▸ WORK INSTRUCTION
Go through the listing below and show each line that has the word "agent".

•••

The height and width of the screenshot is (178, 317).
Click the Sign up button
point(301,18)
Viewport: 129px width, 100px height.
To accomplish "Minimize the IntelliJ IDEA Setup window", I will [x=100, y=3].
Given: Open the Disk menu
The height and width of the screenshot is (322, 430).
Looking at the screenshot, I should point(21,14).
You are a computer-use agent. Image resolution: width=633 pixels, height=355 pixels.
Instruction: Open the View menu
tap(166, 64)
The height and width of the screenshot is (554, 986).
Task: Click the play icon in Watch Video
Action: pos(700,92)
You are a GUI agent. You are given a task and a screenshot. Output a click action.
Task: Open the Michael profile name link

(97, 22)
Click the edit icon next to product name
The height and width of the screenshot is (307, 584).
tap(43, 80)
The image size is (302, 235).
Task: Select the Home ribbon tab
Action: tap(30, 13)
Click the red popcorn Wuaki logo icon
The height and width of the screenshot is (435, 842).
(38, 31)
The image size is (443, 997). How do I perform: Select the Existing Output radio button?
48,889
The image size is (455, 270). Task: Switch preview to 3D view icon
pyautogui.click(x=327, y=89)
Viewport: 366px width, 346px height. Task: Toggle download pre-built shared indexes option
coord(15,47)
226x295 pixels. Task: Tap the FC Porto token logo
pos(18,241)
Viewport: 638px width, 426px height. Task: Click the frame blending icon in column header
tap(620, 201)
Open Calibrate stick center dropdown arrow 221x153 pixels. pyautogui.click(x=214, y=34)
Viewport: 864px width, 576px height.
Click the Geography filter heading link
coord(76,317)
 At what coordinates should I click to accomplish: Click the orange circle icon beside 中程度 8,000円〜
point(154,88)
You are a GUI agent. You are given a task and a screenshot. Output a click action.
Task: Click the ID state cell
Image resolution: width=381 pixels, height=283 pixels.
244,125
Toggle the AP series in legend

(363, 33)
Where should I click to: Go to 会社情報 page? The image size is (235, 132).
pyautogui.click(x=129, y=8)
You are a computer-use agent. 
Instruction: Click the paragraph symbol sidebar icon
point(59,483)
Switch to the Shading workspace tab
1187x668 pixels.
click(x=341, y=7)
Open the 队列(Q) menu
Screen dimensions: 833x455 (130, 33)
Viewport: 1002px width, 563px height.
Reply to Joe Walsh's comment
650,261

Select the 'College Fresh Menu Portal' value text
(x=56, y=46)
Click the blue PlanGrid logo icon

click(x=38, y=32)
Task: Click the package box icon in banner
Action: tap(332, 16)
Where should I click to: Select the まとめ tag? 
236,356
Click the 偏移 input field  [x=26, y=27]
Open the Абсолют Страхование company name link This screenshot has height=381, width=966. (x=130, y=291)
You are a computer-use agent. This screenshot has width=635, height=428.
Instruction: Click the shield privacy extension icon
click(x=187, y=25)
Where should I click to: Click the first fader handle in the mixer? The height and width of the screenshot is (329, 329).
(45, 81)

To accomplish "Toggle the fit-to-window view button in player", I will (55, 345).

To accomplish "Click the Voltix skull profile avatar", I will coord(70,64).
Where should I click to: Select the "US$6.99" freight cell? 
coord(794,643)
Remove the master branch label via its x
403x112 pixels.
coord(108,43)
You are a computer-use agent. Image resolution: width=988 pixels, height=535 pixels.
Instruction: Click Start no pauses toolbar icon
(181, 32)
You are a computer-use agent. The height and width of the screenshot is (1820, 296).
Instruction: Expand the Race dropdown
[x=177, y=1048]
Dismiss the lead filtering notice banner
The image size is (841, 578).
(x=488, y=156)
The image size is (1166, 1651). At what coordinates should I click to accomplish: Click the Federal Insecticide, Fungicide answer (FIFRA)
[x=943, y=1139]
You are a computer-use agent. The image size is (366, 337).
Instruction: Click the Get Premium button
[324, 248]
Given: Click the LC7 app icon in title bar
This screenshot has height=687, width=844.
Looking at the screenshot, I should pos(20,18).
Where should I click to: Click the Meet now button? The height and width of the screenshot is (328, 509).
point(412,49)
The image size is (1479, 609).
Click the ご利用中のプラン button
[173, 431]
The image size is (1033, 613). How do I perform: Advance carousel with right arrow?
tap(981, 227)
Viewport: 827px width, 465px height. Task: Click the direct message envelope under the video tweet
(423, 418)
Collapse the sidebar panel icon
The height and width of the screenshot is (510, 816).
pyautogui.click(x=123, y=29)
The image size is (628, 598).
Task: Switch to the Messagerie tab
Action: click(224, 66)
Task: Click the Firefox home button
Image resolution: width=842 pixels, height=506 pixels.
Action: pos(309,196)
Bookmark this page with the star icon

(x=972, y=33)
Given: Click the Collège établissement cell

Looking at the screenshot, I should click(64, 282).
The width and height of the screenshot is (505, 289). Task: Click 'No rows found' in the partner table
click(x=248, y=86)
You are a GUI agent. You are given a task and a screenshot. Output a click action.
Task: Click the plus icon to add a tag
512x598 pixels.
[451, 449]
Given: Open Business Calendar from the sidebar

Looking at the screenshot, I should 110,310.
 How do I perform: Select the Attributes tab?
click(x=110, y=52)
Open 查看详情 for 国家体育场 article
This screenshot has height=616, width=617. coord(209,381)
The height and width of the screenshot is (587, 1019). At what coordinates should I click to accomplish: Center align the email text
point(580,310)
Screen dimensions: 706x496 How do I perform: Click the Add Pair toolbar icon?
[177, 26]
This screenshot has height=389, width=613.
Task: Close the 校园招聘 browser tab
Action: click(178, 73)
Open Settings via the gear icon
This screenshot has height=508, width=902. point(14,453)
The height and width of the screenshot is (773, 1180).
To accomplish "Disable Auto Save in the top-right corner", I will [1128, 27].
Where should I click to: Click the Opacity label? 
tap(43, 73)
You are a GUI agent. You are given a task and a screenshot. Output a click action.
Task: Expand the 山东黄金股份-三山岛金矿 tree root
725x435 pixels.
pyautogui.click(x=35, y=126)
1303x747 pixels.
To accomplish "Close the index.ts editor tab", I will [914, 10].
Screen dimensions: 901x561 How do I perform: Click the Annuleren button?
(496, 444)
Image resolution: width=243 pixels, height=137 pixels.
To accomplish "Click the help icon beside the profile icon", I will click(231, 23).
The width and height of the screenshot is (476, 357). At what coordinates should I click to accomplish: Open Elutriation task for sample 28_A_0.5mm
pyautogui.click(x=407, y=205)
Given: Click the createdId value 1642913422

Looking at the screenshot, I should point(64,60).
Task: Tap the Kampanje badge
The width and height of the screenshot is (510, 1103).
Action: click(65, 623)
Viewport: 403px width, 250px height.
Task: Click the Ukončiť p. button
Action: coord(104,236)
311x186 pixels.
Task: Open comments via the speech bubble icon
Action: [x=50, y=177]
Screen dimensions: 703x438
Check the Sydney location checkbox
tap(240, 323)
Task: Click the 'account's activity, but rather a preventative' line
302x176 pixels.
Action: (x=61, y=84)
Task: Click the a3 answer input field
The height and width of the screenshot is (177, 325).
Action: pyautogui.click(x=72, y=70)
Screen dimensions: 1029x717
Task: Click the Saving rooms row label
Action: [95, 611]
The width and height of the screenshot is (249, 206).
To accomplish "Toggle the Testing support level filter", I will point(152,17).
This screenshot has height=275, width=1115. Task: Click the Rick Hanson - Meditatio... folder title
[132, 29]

•••

▸ SOLUTION
You are a computer-use agent. Image resolution: width=633 pixels, height=355 pixels.
You are a GUI agent. You are given a task and a screenshot. Output a click action.
You are a GUI agent. You are given a task and a screenshot. Output a click action.
You are a computer-use agent. 
You are a computer-use agent. This screenshot has width=635, height=428.
You are a computer-use agent. Image resolution: width=988 pixels, height=535 pixels.
You are a computer-use agent. The height and width of the screenshot is (1820, 296).
You are a computer-use agent. The image size is (366, 337).
You are a GUI agent. You are given a task and a screenshot. Output a click action.
You are a GUI agent. You are given a task and a screenshot. Output a click action.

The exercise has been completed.